[Records from a dataset]

+===+

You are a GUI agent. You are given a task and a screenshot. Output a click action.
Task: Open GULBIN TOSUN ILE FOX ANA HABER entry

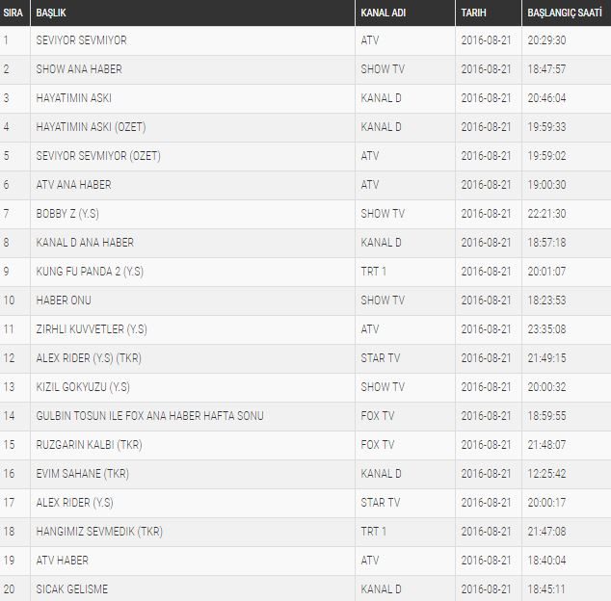point(149,416)
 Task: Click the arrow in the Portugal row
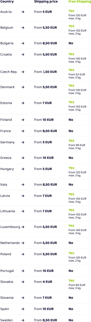23,271
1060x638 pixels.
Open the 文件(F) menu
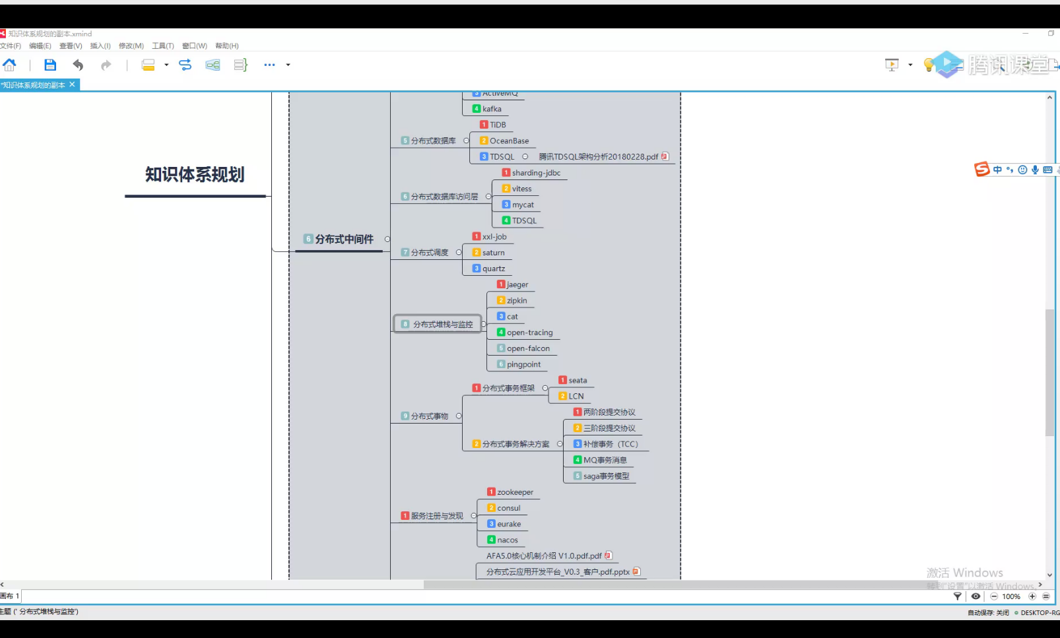click(x=11, y=46)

+===+

• _Task directions_
An exact copy of all entries is needed, with no pictures in it.

• _Solution to this task_
You are a GUI agent. You are given a task and a screenshot. Output a click action.
Task: Open GULBIN TOSUN ILE FOX ANA HABER entry

point(149,416)
 Task: Click the arrow in the Portugal row
23,271
1060x638 pixels.
Open the 文件(F) menu
click(x=11, y=46)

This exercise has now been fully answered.